Interestingly, the Stage VI port is cast with plenty of material in the spring seat area, but it is also deeply plunge-cut during machining to make room for a spring with the short stock-length valves. The machining limits the port height in this critical area. A primary revision in the Chapman version was to upgrade to a longer 5.400-inch valve, adding .540 inch to this critical dimension. This frees some precious space for the port. To make use of the longer valve, the spring seat machining was altered, while still allowing room for a 2.00-inch installed height. Since the valves are inclined at 15 degrees, a longer valve moves the centerline of the valve tips inward towards the lifter valley. To accommodate this change, the rocker location is revised to match. Besides making the valve longer, Chapman saw no need to retain the stock 3/8-inch valve stem, preferring to reduce the stem size to 1 1/32 inch, which offered a considerable reduction in valve weight-a critical element in rpm potential.

The changes made to the valve specifications and machining represent the most obvious alterations to the familiar Stage VI, providing more flexibility in the port design. Port development is the hallmark of Chapman's operation, and an intensive effort was undertaken to produce a highly effective port shape to be replicated in the production versions with full CNC porting. Two versions of the Chapman CNC heads were developed, one with an intake port featuring a production-sized opening, and a large-port version with the Max Wedge style port window. Both of these heads would share a common exhaust-port design and 1.81-inch exhaust valves, while on the intake end, the large port version would receive 2.25-inch diameter valves, with the smaller head having 2.200-inch valves. With its larger intake ports, the Max Wedge sized head is much wider at the area adjacent to the pushrods, necessitating the use of .850-inch offset intake rockers for clearance. In tandem with the port development effort, the casting walls and water jackets were subtly revised to provide additional material as required to accommodate the final port configuration.

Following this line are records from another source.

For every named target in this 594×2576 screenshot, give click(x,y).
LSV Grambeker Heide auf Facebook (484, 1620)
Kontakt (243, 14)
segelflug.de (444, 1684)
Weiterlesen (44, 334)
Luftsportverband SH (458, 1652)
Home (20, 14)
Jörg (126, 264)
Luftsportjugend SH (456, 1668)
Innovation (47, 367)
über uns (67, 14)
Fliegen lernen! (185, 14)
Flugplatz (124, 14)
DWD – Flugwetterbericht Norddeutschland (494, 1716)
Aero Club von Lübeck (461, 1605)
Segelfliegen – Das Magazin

As might be expected of Chapman, the resulting flow is staggering, particularly considering the port sizes involved. The Chapman intake ports are remarkably efficient, drawing over 350 cfm through the standard intake port window of the smaller sized head (See Flow; Chart 2). This is a head compatible with commonly available, conventionally sized intake manifolds, and utilizing the stock valvetrain layout. Achieving that kind of flow level with a moderate 260cc runner, points out that the port efficiency is exceptional, and an efficient port is one that strikes the most advantageous balance of flow and velocity. The Max Wedge window head is equally impressive, raising the bar on intake flow to over 380 cfm, while adding a modest 25cc in volume. Again, the flow versus port size shows this to be an exceptionally efficient port configuration. Both cylinder head versions share the same exhaust port shape, with peak flow topping 250 cfm, without the aid of a flow pipe at the port exit. We had the opportunity to test the larger version of the Chapman heads on Westech's SuperFlow 600 bench, and found the advertised numbers to be valid, something that is not always the case with manufacture's numbers. On the exhaust side, the addition of a flow tube brought peak flow to just over 300 cfm.

QC For Me
One look around Chapman's facility, complete with the latest CNC machining centers, and you get the idea that these guys are serious about quality. The place has more an aura of a research lab than a machining operation. Early on, the MP Stage VI heads had developed a questionable reputation due to outsourced casting and machining. At the casting level, problems with porosity and core shift were reported. At the machining level, tolerance control sometimes required reworking of critical clearances by the end user. Chapman realized that casting consistency is an absolute requirement in having a sound foundation for a quality cylinder head. To accommodate the CNC port forms developed, revisions in the casting cores were required in order to put enough meat where it was needed, and a high degree of accuracy was demanded of the castings themselves. Along with revisions to the tooling, the casting operation was moved and contracted to Zeus foundry. This is the company that pours the metal for Chapman's NASCAR and Sprintcar P-7 and W-9 heads. We had an opportunity to view cutaways of final machined heads at Chapman's shop, and the casting quality was beautiful. The critical machining is handled in-house at Chapman's, and their reputation speaks for itself.

Power Please
Flow numbers, port volumes, dimensions, and the like, make us feel like scientists, but when all is said and done we're not specifications believers-we're horsepower junkies. The bottom line is just how much power is up for grabs with a smokin' set of heads? We thought that was a fair question, and set out to do a little experiment to find out. We obtained a set of the large-port MP/Chapman heads for our little exercise, and had on hand a healthy 470-cube low deck stroker short-block. The bottom end featured flattop pistons to deliver 12.6:1 compression, with a trick Total Seal ring set, and a custom Comp MM-series flat tappet solid camshaft with 260 degrees duration at .050. The bottom-end was custom-built for minimal rotating friction, and featured extensive internal oil control mods, mostly with hand-made parts.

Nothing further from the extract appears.